Below are some records; quote exactly the lines from the one that contains "Общество (51, 148)" through the one that contains "soupe (28, 2062)", inclusive, and no others.

-------- DATA SHOWN --------

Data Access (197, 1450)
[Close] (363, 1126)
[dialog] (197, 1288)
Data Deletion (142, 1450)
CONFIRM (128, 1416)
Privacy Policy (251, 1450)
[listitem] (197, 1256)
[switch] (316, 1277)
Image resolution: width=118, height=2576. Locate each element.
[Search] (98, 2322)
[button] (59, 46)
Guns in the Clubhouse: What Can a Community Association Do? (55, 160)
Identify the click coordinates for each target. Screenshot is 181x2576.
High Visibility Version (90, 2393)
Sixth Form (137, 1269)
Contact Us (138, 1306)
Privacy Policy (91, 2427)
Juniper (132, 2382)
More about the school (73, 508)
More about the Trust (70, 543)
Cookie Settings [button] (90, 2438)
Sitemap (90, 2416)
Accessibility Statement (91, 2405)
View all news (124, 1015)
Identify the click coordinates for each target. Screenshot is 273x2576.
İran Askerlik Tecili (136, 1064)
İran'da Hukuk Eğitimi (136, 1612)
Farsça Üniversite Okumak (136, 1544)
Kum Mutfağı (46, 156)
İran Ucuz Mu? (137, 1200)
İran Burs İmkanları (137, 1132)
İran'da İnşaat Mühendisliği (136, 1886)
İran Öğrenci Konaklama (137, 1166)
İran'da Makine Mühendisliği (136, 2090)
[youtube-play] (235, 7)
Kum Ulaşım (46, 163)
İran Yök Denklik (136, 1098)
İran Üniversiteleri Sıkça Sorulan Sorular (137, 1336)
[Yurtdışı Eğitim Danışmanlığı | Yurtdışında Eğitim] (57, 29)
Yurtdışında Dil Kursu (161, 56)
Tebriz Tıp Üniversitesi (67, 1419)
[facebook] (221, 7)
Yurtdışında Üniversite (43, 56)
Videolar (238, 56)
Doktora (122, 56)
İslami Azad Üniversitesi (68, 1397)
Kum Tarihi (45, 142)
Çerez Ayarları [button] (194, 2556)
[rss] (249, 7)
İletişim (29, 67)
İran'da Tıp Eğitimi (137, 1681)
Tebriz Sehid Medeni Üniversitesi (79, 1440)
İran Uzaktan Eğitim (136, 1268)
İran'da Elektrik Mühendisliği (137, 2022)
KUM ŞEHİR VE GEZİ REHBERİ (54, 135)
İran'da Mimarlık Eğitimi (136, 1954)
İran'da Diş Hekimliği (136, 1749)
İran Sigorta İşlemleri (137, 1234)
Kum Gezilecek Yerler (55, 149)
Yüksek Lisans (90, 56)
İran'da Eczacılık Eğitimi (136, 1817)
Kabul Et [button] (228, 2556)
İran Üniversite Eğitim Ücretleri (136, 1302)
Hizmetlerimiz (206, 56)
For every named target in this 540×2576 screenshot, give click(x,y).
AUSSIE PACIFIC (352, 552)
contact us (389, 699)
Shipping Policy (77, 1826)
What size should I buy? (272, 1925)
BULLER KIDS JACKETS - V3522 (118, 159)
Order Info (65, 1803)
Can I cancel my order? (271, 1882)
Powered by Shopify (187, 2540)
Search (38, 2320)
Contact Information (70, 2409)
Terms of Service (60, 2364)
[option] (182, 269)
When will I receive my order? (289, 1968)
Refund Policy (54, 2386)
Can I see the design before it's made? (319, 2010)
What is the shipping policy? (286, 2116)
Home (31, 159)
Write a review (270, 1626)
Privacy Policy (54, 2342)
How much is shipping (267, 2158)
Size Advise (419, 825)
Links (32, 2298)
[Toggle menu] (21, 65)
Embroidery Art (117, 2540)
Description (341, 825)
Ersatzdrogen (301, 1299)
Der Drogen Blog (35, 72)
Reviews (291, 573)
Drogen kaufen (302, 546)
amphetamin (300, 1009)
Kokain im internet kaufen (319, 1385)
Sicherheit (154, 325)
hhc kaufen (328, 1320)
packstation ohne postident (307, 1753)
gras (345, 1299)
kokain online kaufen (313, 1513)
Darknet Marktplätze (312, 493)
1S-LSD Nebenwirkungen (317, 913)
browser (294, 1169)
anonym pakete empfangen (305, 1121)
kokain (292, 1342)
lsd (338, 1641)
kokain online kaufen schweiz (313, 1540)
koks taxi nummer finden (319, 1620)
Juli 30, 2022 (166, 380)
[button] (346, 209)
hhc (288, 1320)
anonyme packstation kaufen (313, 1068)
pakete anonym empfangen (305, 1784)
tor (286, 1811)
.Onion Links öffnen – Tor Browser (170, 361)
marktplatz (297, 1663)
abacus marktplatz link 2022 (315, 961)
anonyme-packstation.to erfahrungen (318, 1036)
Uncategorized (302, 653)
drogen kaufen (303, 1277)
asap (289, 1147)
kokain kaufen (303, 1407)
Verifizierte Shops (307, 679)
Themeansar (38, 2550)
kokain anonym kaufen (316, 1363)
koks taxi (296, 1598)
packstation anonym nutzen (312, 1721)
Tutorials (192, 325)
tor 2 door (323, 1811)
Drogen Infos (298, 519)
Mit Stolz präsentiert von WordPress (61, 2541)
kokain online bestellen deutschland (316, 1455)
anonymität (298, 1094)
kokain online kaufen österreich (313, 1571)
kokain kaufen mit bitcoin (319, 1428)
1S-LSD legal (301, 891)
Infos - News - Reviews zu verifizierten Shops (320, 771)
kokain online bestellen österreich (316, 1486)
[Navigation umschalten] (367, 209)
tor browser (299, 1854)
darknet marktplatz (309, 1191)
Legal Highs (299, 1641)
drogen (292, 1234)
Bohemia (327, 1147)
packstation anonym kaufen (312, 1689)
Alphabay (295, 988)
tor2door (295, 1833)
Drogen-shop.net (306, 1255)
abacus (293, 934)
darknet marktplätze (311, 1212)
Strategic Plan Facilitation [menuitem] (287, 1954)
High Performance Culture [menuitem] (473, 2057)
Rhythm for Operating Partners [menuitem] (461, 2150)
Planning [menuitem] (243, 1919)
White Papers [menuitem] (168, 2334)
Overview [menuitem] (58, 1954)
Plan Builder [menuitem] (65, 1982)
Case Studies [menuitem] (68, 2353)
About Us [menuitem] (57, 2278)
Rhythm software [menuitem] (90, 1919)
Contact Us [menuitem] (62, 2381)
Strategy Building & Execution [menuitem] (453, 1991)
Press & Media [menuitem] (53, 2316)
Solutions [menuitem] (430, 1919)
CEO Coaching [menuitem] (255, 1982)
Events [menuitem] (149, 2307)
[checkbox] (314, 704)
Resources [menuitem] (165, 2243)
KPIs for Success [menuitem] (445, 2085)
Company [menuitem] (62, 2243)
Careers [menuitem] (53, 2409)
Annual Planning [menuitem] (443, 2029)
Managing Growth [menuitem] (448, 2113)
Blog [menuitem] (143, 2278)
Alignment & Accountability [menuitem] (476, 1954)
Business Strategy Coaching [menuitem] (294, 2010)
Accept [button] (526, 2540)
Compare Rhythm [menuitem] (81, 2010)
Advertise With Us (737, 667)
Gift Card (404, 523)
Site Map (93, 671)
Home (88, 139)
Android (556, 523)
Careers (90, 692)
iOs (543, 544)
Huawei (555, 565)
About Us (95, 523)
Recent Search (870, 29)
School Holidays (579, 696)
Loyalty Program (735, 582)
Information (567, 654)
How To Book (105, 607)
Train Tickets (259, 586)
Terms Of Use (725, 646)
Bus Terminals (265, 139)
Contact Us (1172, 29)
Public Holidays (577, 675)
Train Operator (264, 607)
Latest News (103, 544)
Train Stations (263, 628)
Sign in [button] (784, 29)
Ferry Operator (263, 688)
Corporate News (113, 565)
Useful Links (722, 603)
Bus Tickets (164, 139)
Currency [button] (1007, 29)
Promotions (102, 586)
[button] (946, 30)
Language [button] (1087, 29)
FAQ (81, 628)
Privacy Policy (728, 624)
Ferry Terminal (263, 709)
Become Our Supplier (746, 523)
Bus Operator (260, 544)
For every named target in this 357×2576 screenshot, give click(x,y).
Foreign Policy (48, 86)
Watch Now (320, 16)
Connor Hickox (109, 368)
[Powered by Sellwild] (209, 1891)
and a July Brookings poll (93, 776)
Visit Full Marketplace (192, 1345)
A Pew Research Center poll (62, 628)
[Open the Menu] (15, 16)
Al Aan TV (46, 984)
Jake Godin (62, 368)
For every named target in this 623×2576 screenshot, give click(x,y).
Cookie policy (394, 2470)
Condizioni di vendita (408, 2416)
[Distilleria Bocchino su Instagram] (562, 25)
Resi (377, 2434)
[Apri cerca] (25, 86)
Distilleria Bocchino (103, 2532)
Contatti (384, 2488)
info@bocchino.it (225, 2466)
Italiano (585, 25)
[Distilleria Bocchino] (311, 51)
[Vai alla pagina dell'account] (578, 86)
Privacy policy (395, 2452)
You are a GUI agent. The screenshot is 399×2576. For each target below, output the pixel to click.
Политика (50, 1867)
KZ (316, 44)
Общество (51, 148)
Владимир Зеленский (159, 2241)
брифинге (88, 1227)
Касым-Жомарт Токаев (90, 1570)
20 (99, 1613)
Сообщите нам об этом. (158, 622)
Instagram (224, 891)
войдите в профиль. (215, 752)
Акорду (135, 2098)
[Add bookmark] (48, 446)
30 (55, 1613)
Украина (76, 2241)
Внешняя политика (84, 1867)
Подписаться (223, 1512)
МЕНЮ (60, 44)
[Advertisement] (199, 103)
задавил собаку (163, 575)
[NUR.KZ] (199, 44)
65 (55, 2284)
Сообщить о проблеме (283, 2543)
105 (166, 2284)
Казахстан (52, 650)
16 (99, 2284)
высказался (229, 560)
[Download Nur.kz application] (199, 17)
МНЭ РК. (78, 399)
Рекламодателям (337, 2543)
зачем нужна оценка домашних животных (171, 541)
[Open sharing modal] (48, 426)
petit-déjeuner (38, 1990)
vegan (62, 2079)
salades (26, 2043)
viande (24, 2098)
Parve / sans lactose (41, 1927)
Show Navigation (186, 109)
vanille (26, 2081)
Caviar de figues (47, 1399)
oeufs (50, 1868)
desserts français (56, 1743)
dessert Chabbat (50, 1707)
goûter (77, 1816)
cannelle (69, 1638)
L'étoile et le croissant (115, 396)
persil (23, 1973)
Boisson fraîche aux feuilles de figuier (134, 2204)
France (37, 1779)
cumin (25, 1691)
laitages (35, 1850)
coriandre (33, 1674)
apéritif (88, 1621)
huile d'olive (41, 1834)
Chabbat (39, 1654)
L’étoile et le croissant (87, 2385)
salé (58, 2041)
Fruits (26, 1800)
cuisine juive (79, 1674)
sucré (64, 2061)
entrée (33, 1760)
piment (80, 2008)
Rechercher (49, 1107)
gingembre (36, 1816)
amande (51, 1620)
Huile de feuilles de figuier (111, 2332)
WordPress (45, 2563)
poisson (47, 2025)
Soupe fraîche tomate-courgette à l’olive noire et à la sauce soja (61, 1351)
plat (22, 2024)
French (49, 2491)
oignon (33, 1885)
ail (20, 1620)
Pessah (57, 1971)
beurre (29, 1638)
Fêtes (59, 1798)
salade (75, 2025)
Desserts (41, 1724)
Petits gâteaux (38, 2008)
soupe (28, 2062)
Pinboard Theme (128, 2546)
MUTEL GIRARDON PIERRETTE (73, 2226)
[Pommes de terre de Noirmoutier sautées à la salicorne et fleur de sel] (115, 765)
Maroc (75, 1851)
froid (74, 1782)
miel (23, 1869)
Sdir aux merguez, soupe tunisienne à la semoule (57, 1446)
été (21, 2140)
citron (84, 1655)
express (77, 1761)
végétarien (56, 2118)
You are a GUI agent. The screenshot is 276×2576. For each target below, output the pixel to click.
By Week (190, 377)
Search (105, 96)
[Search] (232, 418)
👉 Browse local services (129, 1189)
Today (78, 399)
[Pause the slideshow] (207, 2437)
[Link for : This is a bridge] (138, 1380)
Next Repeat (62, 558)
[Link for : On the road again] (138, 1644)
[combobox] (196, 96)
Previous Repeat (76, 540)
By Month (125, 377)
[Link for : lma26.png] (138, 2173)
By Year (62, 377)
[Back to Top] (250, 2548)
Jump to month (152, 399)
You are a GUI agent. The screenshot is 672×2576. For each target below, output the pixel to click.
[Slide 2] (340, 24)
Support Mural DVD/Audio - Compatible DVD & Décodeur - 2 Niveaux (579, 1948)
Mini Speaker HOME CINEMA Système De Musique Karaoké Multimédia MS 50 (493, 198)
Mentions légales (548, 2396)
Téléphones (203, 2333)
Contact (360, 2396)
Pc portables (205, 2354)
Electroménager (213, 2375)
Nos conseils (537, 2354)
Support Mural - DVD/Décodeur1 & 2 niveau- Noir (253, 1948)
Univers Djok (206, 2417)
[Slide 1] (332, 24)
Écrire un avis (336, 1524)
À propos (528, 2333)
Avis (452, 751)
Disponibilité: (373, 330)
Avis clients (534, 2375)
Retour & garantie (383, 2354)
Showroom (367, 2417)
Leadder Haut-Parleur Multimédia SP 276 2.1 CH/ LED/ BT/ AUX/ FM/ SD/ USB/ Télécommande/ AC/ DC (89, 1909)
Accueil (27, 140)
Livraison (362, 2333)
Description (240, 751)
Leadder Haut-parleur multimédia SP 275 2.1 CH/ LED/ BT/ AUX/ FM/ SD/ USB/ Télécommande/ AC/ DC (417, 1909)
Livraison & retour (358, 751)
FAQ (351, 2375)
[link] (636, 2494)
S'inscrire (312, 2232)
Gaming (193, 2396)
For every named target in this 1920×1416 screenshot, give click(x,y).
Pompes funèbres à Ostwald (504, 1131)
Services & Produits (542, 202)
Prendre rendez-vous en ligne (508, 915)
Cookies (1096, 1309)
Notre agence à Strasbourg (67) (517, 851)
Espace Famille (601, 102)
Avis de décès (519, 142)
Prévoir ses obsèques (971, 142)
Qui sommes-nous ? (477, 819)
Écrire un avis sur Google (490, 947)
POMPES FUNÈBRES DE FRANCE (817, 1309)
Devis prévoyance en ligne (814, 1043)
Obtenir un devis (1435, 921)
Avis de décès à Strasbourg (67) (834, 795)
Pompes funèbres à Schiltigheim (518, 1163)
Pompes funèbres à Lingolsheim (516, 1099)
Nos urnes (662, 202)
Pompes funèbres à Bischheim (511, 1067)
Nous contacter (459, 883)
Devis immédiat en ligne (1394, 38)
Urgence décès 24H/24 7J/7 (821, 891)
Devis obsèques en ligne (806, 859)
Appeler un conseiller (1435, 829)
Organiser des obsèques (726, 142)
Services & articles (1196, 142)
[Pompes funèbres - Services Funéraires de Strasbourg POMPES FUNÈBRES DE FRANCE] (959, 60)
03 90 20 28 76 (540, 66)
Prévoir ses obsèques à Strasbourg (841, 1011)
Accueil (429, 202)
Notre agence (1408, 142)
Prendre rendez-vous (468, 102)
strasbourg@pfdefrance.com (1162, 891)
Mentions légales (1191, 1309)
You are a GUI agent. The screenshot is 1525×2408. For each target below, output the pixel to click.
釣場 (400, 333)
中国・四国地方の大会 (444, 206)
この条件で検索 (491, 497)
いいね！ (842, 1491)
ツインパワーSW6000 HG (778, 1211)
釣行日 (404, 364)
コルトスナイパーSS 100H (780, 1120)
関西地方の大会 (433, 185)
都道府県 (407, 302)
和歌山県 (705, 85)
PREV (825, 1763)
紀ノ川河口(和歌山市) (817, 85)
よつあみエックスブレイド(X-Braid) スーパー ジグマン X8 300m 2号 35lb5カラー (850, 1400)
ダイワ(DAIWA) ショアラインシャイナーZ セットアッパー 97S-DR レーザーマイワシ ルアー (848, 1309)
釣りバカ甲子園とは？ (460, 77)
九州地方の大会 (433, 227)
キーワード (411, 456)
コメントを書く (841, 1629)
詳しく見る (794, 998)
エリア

--------

**YOUR RESPONSE**
Общество (51, 148)
Владимир Зеленский (159, 2241)
брифинге (88, 1227)
Касым-Жомарт Токаев (90, 1570)
20 (99, 1613)
Сообщите нам об этом. (158, 622)
Instagram (224, 891)
войдите в профиль. (215, 752)
Акорду (135, 2098)
[Add bookmark] (48, 446)
30 (55, 1613)
Украина (76, 2241)
Внешняя политика (84, 1867)
Подписаться (223, 1512)
МЕНЮ (60, 44)
[Advertisement] (199, 103)
задавил собаку (163, 575)
[NUR.KZ] (199, 44)
65 (55, 2284)
Сообщить о проблеме (283, 2543)
105 (166, 2284)
Казахстан (52, 650)
16 (99, 2284)
высказался (229, 560)
[Download Nur.kz application] (199, 17)
МНЭ РК. (78, 399)
Рекламодателям (337, 2543)
зачем нужна оценка домашних животных (171, 541)
[Open sharing modal] (48, 426)
petit-déjeuner (38, 1990)
vegan (62, 2079)
salades (26, 2043)
viande (24, 2098)
Parve / sans lactose (41, 1927)
Show Navigation (186, 109)
vanille (26, 2081)
Caviar de figues (47, 1399)
oeufs (50, 1868)
desserts français (56, 1743)
dessert Chabbat (50, 1707)
goûter (77, 1816)
cannelle (69, 1638)
L'étoile et le croissant (115, 396)
persil (23, 1973)
Boisson fraîche aux feuilles de figuier (134, 2204)
France (37, 1779)
cumin (25, 1691)
laitages (35, 1850)
coriandre (33, 1674)
apéritif (88, 1621)
huile d'olive (41, 1834)
Chabbat (39, 1654)
L’étoile et le croissant (87, 2385)
salé (58, 2041)
Fruits (26, 1800)
cuisine juive (79, 1674)
sucré (64, 2061)
entrée (33, 1760)
piment (80, 2008)
Rechercher (49, 1107)
gingembre (36, 1816)
amande (51, 1620)
Huile de feuilles de figuier (111, 2332)
WordPress (45, 2563)
poisson (47, 2025)
Soupe fraîche tomate-courgette à l’olive noire et à la sauce soja (61, 1351)
plat (22, 2024)
French (49, 2491)
oignon (33, 1885)
ail (20, 1620)
Pessah (57, 1971)
beurre (29, 1638)
Fêtes (59, 1798)
salade (75, 2025)
Desserts (41, 1724)
Petits gâteaux (38, 2008)
soupe (28, 2062)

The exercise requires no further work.